Strategi Cuan Saham Rokok: Analis Ungkap Dampak Cukai!

Masa depan tarif cukai rokok tahun 2026 masih diselimuti ketidakpastian, dengan pemerintah menegaskan bahwa pembahasan masih berlangsung dan diskusi dengan para pelaku usaha industri rokok akan segera digelar. Isu krusial ini sontak memicu pergerakan signifikan di pasar modal, khususnya pada saham emiten rokok. Setelah sempat menggeliat dengan tren penguatan selama tiga hari berturut-turut, saham PT Gudang Garam Tbk (GGRM), PT Hanjaya Mandala Sampoerna Tbk (HMSP), dan PT Wismilak Inti Makmur Tbk (WIIM) akhirnya harus menelan pil pahit penurunan pada penutupan perdagangan Rabu (24/9/2025).

Pada perdagangan kemarin, saham GGRM ditutup melemah 7,59% ke level Rp 13.700 per saham. Namun, penurunan ini seolah tak berarti jika melihat performa dalam sebulan terakhir, di mana harga saham produsen rokok ini telah melonjak tajam hingga 56,13%, menunjukkan akumulasi positif investor sebelumnya.

Tak jauh berbeda, saham HMSP juga mengalami koreksi 4,82%, parkir di posisi Rp 790 per saham. Meski demikian, dalam rentang satu bulan, saham HMSP berhasil membukukan kenaikan impresif sebesar 47,66%. Senada, WIIM ditutup turun 4,58% ke Rp 1.250 per saham, namun patut dicatat kenaikan signifikan sebesar 54,32% yang berhasil diraihnya dalam sebulan terakhir.

Indri Liftiany Travelin Yunus, Retail Equity Analyst PT Indo Premier Sekuritas (IPOT), mengamati bahwa euforia pasar yang sempat menggila terkait isu pengkajian ulang tarif cukai kini mulai mereda. Menurutnya, lonjakan harga saham beberapa waktu lalu merupakan indikasi kuat bahwa para investor sedang melakukan aksi profit taking, mengamankan keuntungan yang telah diraih. “Saat ini para pelaku pasar memanfaatkan momentum untuk melakukan profit taking,” ungkap Indri kepada Kontan, Rabu (24/9). Lebih lanjut, Indri memproyeksikan pergerakan saham rokok akan memasuki fase konsolidasi, mencari level support baru yang kokoh sebagai pijakan untuk pergerakan selanjutnya.

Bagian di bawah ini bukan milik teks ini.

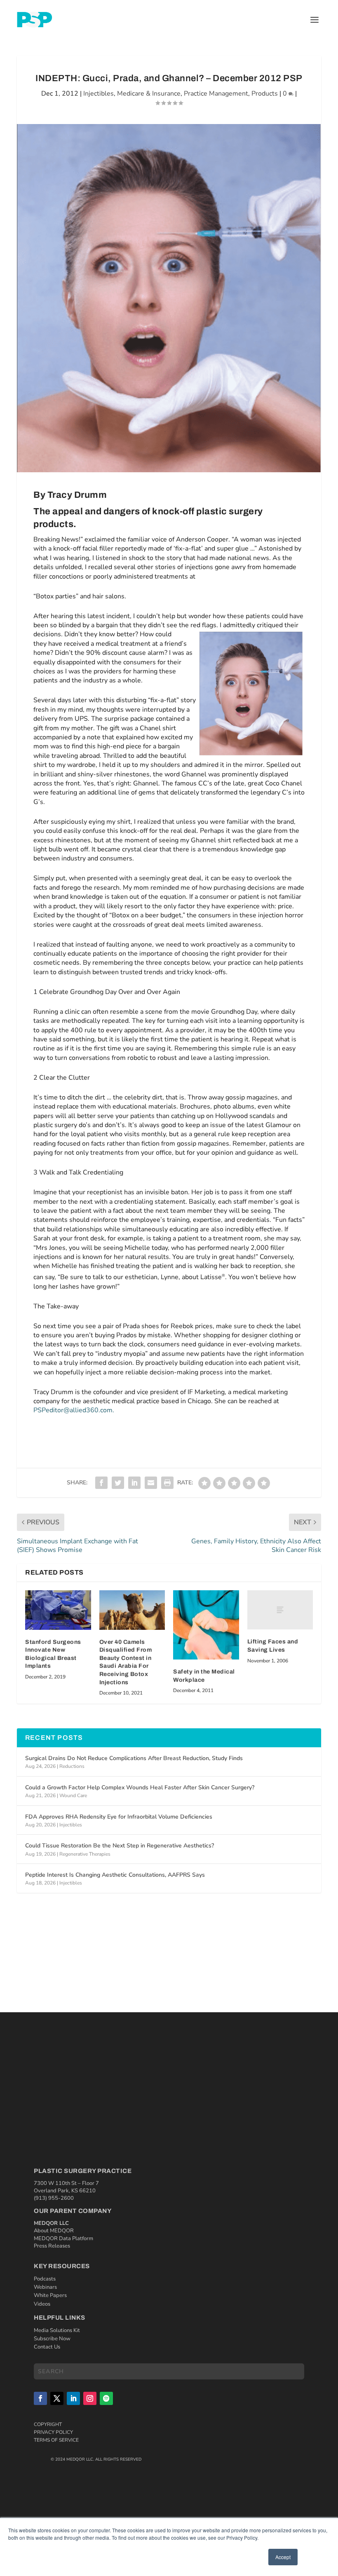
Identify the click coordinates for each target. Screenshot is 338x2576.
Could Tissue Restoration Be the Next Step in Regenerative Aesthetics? (119, 1845)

Indri menegaskan bahwa masa depan saham emiten rokok akan sangat ditentukan oleh keputusan pemerintah terkait evaluasi tarif cukai 2026. Jika pemerintah memilih untuk tidak menaikkan tarif cukai, maka sentimen positif akan membanjiri pasar. Kebijakan ini berpotensi besar mendorong penjualan rokok, mempertebal keuntungan bersih (bottom line), dan secara signifikan memperbaiki kinerja keuangan emiten. “Fenomena tersebut dapat memikat para pelaku pasar untuk mengoleksi saham-saham tersebut,” terang Indri, menggambarkan potensi daya tarik bagi investor.

Sebaliknya, skenario kenaikan tarif cukai justru bisa menjadi bumerang. Kenaikan harga rokok dinilai akan menekan daya beli dan konsumsi masyarakat, yang pada akhirnya dapat membuat investor berpaling dari saham-saham rokok. Senada dengan pandangan tersebut, Abdul Azis Setyo Wibowo, Equity Research Kiwoom Sekuritas Indonesia, turut menyoroti dampak positif jika pemerintah memutuskan menahan kenaikan tarif cukai atau bahkan menerapkan moratorium. “Kami melihat ini menjadi peluang untuk lanjutan penguatan saham rokok yang mana perbaikan margin bisa jadi katalis positif bagi emiten rokok,” ujar Azis kepada Kontan, Rabu (24/9), menggarisbawahi pentingnya stabilitas kebijakan.

Untuk investor yang telah mengoleksi saham rokok sejak level rendah, Indri menyarankan strategi hold. Namun, ia menekankan pentingnya untuk terus mencermati indikator-indikator kunci seperti perkembangan sentimen pasar, volume transaksi, dan besaran penurunan harga. Secara spesifik, Indri merekomendasikan buy on pullback untuk saham HMSP, dengan level masuk ideal di Rp 770–Rp 780 per saham, serta target harga jangka pendek Rp 850.

Sementara itu, Azis mengeluarkan peringatan agar investor lebih berhati-hati. Mengingat kenaikan harga saham rokok yang sudah cukup tinggi, risiko koreksi tetap membayangi. Meski demikian, ia tetap memberikan rekomendasi trading buy untuk saham HMSP, dengan target harga yang sedikit lebih tinggi, yakni Rp 860 per saham.